Data records =
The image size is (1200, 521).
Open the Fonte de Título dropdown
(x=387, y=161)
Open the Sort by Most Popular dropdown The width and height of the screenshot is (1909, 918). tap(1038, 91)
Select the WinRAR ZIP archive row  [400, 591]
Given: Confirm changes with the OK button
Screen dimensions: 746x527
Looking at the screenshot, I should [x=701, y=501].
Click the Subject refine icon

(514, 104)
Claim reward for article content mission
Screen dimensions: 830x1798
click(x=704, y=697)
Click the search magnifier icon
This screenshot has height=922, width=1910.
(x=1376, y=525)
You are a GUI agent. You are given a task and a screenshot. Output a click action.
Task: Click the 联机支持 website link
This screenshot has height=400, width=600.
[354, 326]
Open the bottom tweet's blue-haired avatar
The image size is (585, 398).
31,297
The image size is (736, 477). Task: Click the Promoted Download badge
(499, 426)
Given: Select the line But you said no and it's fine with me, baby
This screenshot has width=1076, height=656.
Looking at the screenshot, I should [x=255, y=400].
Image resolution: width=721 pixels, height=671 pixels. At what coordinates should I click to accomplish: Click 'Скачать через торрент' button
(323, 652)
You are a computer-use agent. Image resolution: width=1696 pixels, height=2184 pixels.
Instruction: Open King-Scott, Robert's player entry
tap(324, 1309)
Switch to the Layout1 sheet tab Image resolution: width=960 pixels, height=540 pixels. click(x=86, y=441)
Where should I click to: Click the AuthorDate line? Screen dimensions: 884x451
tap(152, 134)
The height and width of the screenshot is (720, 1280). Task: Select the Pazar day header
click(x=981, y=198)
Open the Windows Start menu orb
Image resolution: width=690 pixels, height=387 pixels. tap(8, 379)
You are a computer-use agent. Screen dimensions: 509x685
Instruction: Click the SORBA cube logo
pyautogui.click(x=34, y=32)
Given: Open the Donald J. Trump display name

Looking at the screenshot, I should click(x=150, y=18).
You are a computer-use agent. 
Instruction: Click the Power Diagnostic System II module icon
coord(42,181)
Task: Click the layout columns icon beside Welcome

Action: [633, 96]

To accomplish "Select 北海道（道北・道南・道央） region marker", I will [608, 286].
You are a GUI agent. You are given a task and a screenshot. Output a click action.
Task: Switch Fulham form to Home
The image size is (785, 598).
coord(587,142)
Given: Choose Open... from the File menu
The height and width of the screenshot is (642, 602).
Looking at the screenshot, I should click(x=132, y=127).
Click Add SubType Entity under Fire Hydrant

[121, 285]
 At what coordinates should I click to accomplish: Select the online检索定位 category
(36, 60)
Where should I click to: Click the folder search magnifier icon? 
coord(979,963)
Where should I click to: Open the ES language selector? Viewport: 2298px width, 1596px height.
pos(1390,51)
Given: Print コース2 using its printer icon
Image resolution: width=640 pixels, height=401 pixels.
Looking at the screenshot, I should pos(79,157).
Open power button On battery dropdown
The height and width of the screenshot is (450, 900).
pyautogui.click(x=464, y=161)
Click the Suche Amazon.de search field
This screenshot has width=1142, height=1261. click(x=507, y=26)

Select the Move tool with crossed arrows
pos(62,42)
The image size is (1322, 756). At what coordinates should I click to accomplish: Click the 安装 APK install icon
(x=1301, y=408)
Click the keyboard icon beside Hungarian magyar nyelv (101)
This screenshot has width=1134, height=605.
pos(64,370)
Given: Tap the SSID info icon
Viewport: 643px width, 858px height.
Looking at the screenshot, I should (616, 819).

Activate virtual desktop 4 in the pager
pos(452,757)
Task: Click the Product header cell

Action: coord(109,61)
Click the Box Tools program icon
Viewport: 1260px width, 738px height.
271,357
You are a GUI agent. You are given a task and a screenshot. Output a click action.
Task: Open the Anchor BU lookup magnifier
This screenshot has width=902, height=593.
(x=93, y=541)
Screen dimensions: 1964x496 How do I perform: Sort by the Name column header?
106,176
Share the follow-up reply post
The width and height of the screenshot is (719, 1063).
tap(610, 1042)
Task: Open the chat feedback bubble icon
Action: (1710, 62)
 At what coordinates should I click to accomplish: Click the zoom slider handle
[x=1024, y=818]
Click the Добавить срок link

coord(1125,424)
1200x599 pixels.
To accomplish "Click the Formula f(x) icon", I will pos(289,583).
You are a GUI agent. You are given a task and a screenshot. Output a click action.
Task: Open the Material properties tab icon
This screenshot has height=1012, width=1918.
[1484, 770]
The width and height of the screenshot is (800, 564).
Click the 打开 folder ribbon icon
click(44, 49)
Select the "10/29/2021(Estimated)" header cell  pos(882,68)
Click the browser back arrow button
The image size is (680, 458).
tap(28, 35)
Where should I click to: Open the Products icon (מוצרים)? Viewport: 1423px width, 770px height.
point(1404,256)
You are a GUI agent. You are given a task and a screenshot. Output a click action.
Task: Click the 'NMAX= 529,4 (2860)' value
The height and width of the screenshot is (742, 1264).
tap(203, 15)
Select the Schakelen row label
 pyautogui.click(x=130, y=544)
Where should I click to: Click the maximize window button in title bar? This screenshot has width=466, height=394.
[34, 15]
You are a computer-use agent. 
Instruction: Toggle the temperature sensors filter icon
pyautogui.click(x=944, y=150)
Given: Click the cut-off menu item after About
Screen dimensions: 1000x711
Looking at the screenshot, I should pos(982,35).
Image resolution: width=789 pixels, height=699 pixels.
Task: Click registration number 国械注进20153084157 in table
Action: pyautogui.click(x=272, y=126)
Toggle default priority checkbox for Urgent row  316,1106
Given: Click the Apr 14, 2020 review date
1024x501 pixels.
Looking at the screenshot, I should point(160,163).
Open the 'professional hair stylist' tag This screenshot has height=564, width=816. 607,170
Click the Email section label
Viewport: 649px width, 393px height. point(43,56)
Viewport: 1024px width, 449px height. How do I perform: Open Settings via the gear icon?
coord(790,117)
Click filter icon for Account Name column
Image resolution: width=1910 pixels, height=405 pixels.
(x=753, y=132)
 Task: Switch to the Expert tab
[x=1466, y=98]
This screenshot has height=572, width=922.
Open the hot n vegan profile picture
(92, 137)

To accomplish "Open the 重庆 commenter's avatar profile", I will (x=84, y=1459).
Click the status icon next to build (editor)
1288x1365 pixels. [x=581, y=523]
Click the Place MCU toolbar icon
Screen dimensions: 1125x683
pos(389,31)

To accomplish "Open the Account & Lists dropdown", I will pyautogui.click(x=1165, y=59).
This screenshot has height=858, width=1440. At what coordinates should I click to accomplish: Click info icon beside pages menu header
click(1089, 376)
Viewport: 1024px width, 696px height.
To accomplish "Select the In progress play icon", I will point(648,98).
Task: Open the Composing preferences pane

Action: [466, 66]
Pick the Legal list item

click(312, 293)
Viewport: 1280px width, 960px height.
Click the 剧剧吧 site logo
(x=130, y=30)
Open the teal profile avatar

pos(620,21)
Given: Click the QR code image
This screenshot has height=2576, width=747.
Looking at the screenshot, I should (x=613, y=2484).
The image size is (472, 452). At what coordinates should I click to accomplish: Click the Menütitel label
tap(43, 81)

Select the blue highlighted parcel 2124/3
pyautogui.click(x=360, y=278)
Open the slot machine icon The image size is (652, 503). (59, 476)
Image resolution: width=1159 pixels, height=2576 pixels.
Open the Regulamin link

About this exercise = What you write must match the records above exactly, line for line.

Output for this exercise =
The image size is (1200, 521).
Open the Fonte de Título dropdown
(x=387, y=161)
Open the Sort by Most Popular dropdown The width and height of the screenshot is (1909, 918). tap(1038, 91)
Select the WinRAR ZIP archive row  [400, 591]
Given: Confirm changes with the OK button
Screen dimensions: 746x527
Looking at the screenshot, I should [x=701, y=501].
Click the Subject refine icon

(514, 104)
Claim reward for article content mission
Screen dimensions: 830x1798
click(x=704, y=697)
Click the search magnifier icon
This screenshot has height=922, width=1910.
(x=1376, y=525)
You are a GUI agent. You are given a task and a screenshot. Output a click action.
Task: Click the 联机支持 website link
This screenshot has height=400, width=600.
[354, 326]
Open the bottom tweet's blue-haired avatar
The image size is (585, 398).
31,297
The image size is (736, 477). Task: Click the Promoted Download badge
(499, 426)
Given: Select the line But you said no and it's fine with me, baby
This screenshot has width=1076, height=656.
Looking at the screenshot, I should [x=255, y=400].
Image resolution: width=721 pixels, height=671 pixels. At what coordinates should I click to accomplish: Click 'Скачать через торрент' button
(323, 652)
You are a computer-use agent. Image resolution: width=1696 pixels, height=2184 pixels.
Instruction: Open King-Scott, Robert's player entry
tap(324, 1309)
Switch to the Layout1 sheet tab Image resolution: width=960 pixels, height=540 pixels. click(x=86, y=441)
Where should I click to: Click the AuthorDate line? Screen dimensions: 884x451
tap(152, 134)
The height and width of the screenshot is (720, 1280). Task: Select the Pazar day header
click(x=981, y=198)
Open the Windows Start menu orb
Image resolution: width=690 pixels, height=387 pixels. tap(8, 379)
You are a computer-use agent. Screen dimensions: 509x685
Instruction: Click the SORBA cube logo
pyautogui.click(x=34, y=32)
Given: Open the Donald J. Trump display name

Looking at the screenshot, I should click(x=150, y=18).
You are a computer-use agent. 
Instruction: Click the Power Diagnostic System II module icon
coord(42,181)
Task: Click the layout columns icon beside Welcome

Action: [633, 96]

To accomplish "Select 北海道（道北・道南・道央） region marker", I will [608, 286].
You are a GUI agent. You are given a task and a screenshot. Output a click action.
Task: Switch Fulham form to Home
The image size is (785, 598).
coord(587,142)
Given: Choose Open... from the File menu
The height and width of the screenshot is (642, 602).
Looking at the screenshot, I should click(x=132, y=127).
Click Add SubType Entity under Fire Hydrant

[121, 285]
 At what coordinates should I click to accomplish: Select the online检索定位 category
(36, 60)
Where should I click to: Click the folder search magnifier icon? 
coord(979,963)
Where should I click to: Open the ES language selector? Viewport: 2298px width, 1596px height.
pos(1390,51)
Given: Print コース2 using its printer icon
Image resolution: width=640 pixels, height=401 pixels.
Looking at the screenshot, I should pos(79,157).
Open power button On battery dropdown
The height and width of the screenshot is (450, 900).
pyautogui.click(x=464, y=161)
Click the Suche Amazon.de search field
This screenshot has width=1142, height=1261. click(x=507, y=26)

Select the Move tool with crossed arrows
pos(62,42)
The image size is (1322, 756). At what coordinates should I click to accomplish: Click the 安装 APK install icon
(x=1301, y=408)
Click the keyboard icon beside Hungarian magyar nyelv (101)
This screenshot has width=1134, height=605.
pos(64,370)
Given: Tap the SSID info icon
Viewport: 643px width, 858px height.
Looking at the screenshot, I should (616, 819).

Activate virtual desktop 4 in the pager
pos(452,757)
Task: Click the Product header cell

Action: coord(109,61)
Click the Box Tools program icon
Viewport: 1260px width, 738px height.
271,357
You are a GUI agent. You are given a task and a screenshot. Output a click action.
Task: Open the Anchor BU lookup magnifier
This screenshot has width=902, height=593.
(x=93, y=541)
Screen dimensions: 1964x496 How do I perform: Sort by the Name column header?
106,176
Share the follow-up reply post
The width and height of the screenshot is (719, 1063).
tap(610, 1042)
Task: Open the chat feedback bubble icon
Action: (1710, 62)
 At what coordinates should I click to accomplish: Click the zoom slider handle
[x=1024, y=818]
Click the Добавить срок link

coord(1125,424)
1200x599 pixels.
To accomplish "Click the Formula f(x) icon", I will pos(289,583).
You are a GUI agent. You are given a task and a screenshot. Output a click action.
Task: Open the Material properties tab icon
This screenshot has height=1012, width=1918.
[1484, 770]
The width and height of the screenshot is (800, 564).
Click the 打开 folder ribbon icon
click(44, 49)
Select the "10/29/2021(Estimated)" header cell  pos(882,68)
Click the browser back arrow button
The image size is (680, 458).
tap(28, 35)
Where should I click to: Open the Products icon (מוצרים)? Viewport: 1423px width, 770px height.
point(1404,256)
You are a GUI agent. You are given a task and a screenshot. Output a click action.
Task: Click the 'NMAX= 529,4 (2860)' value
The height and width of the screenshot is (742, 1264).
tap(203, 15)
Select the Schakelen row label
 pyautogui.click(x=130, y=544)
Where should I click to: Click the maximize window button in title bar? This screenshot has width=466, height=394.
[34, 15]
You are a computer-use agent. 
Instruction: Toggle the temperature sensors filter icon
pyautogui.click(x=944, y=150)
Given: Click the cut-off menu item after About
Screen dimensions: 1000x711
Looking at the screenshot, I should pos(982,35).
Image resolution: width=789 pixels, height=699 pixels.
Task: Click registration number 国械注进20153084157 in table
Action: pyautogui.click(x=272, y=126)
Toggle default priority checkbox for Urgent row  316,1106
Given: Click the Apr 14, 2020 review date
1024x501 pixels.
Looking at the screenshot, I should point(160,163).
Open the 'professional hair stylist' tag This screenshot has height=564, width=816. 607,170
Click the Email section label
Viewport: 649px width, 393px height. point(43,56)
Viewport: 1024px width, 449px height. How do I perform: Open Settings via the gear icon?
coord(790,117)
Click filter icon for Account Name column
Image resolution: width=1910 pixels, height=405 pixels.
(x=753, y=132)
 Task: Switch to the Expert tab
[x=1466, y=98]
This screenshot has height=572, width=922.
Open the hot n vegan profile picture
(92, 137)

To accomplish "Open the 重庆 commenter's avatar profile", I will (x=84, y=1459).
Click the status icon next to build (editor)
1288x1365 pixels. [x=581, y=523]
Click the Place MCU toolbar icon
Screen dimensions: 1125x683
pos(389,31)

To accomplish "Open the Account & Lists dropdown", I will pyautogui.click(x=1165, y=59).
This screenshot has height=858, width=1440. At what coordinates should I click to accomplish: Click info icon beside pages menu header
click(1089, 376)
Viewport: 1024px width, 696px height.
To accomplish "Select the In progress play icon", I will point(648,98).
Task: Open the Composing preferences pane

Action: [466, 66]
Pick the Legal list item

click(312, 293)
Viewport: 1280px width, 960px height.
Click the 剧剧吧 site logo
(x=130, y=30)
Open the teal profile avatar

pos(620,21)
Given: Click the QR code image
This screenshot has height=2576, width=747.
Looking at the screenshot, I should (x=613, y=2484).
The image size is (472, 452). At what coordinates should I click to accomplish: Click the Menütitel label
tap(43, 81)

Select the blue highlighted parcel 2124/3
pyautogui.click(x=360, y=278)
Open the slot machine icon The image size is (652, 503). (59, 476)
Image resolution: width=1159 pixels, height=2576 pixels.
Open the Regulamin link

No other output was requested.